Their captors ordered them to ‘convert to Islam or die’, and tried to
marry them off as bush-wives to Boko Haram fighters. Victoria, who
managed to escape, described her experiences to an audience at the House
of Lords at an event to mark the launch of a major new report on the
persecution of Christians worldwide. It was compiled by the charity Aid
to the Church in need.
It is believed to be the first time that one of Boko Haram’s thousands
of schoolgirl victims had travelled to Britain to give evidence about
their ordeal. The group’s use of women as chattels and sex-slaves gained
worldwide attention last year when it kidnapped more than 200
schoolgirls from the North-east Nigerian town of Chibok, most of whom
are still missing.
The report highlighted the plight of Christians in both Africa and the
Middle East in the face of murderous campaigns by Islamic extremists.
It said that Africa’s Christian community – one of the few where the
church is still thriving worldwide – is now under serious threat thanks
to Boko Haram in Nigeria and al-Shabaab in Kenya.

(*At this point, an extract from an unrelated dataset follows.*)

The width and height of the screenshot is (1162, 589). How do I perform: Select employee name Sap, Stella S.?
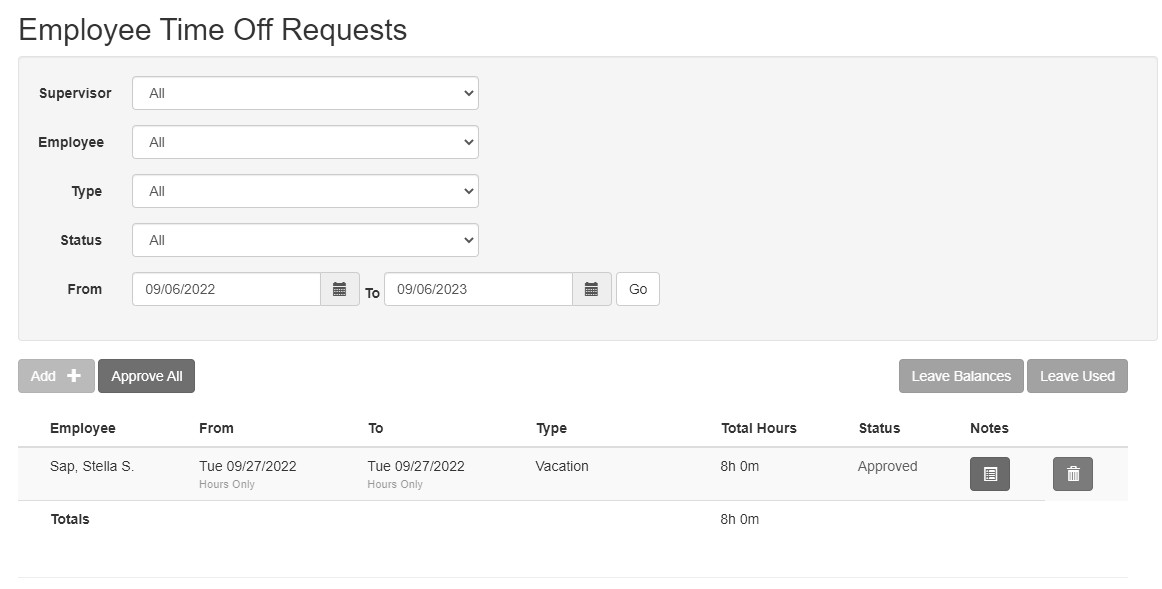[92, 466]
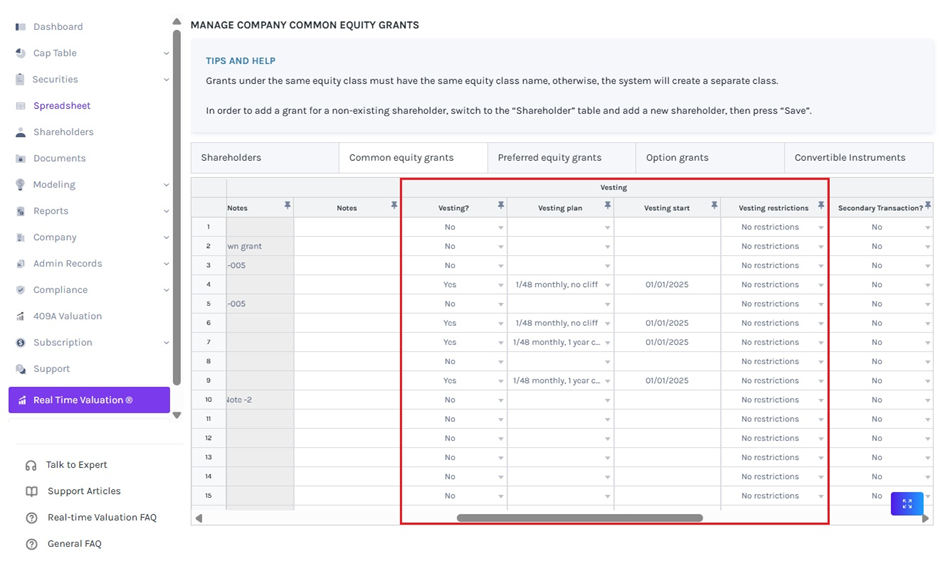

It also warned that if the current flight of Christians from Iraq
continues at its current pace, the country could have no Christians left
in five years time.
Speaking to the London-based Telegraph newspaper ahead of the report’s
launch, Victoria told how she was seized along with her mother and five
siblings when Boko Haram attacked Baga just after New Year. The raiding
party had split into three separate groups of “shooters, looters and
recruiters” – the first to fight Nigerian troops, the second to rob
local banks and shops, and the third to kidnap new recruits for the
“caliphate”.
“We heard shooting and the sound of bombs in the early hours of the
morning, and at first I thought it was the Nigerian army trying to
protect us,” she said. “Then I realised it was Boko Haram.
Those Boko Haram members whose duty is to take women and children for
their caliphate took our entire family and made us walk on foot to one
of their camps.”
En route, she said, she saw numerous corpses of people who had been
killed and beheaded by the group, with bullet cases “scattered like
raindrops” everywhere.
She then spent two weeks at a makeshift Boko Haram camp on the outskirts
of Baga, which by then was completely in the militants’ hands.

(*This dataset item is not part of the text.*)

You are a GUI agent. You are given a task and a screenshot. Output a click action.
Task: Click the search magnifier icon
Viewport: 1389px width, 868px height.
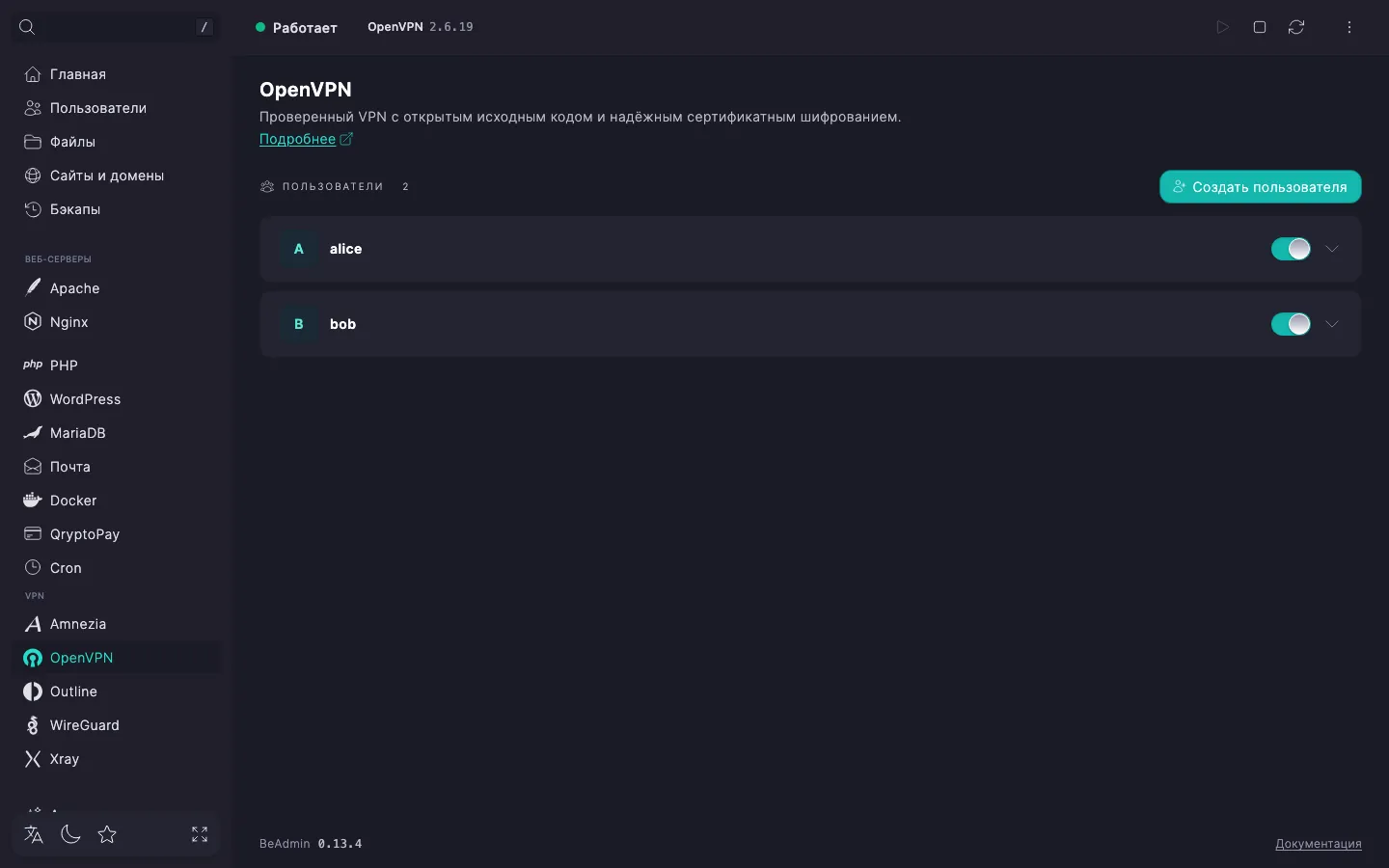tap(27, 27)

“Every morning they took the hostages for training at Islamic school. They would say the Koran is the religion God had for you,” she added.
Victoria said she was able to fool the militants into thinking she was a
Muslim by pretending to perform the “buta”, a Hausa word that describes
the ritual ablution that Muslims perform before prayer. There were
Muslim captives among the hostages who knew she was a Christian but they
chose not to tell the militants, she said.

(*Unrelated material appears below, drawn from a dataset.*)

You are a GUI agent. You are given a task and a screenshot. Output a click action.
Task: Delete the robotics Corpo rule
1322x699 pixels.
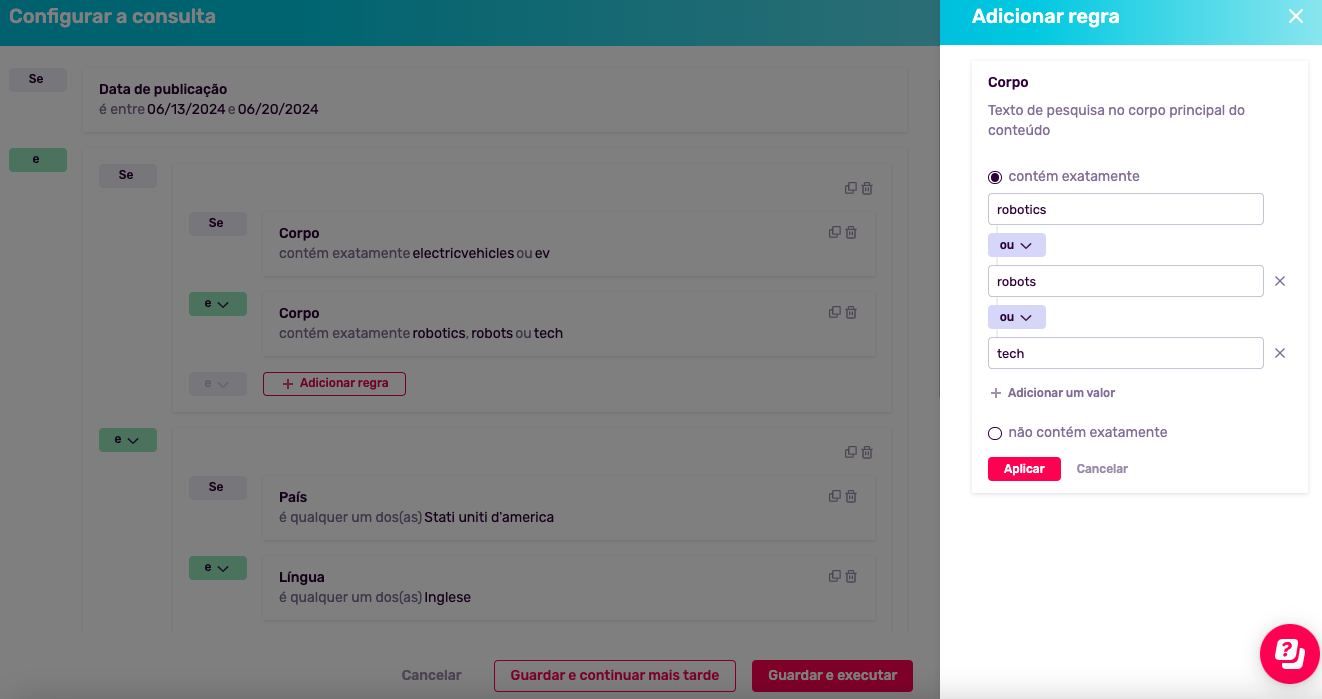[851, 313]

She and the rest of her family eventually escaped one night when the
fighters went out to kidnap more people. “I knew what had happened to
the Chibok schoolgirls and was very scared,” she added. “Were it not for
God we would probably all be dead by now.”
Victoria has been accompanied to the UK by Father Gideon Obasogie, a priest in the city of Maiduguri, where she is now living.
He said that when he had first met her, she found it impossible to
relate her ordeal without breaking down in tears. “The church has been
trying to organise counselling sessions for these victims of Boko
Haram,” he said. “Simply offering them confessional is not enough.”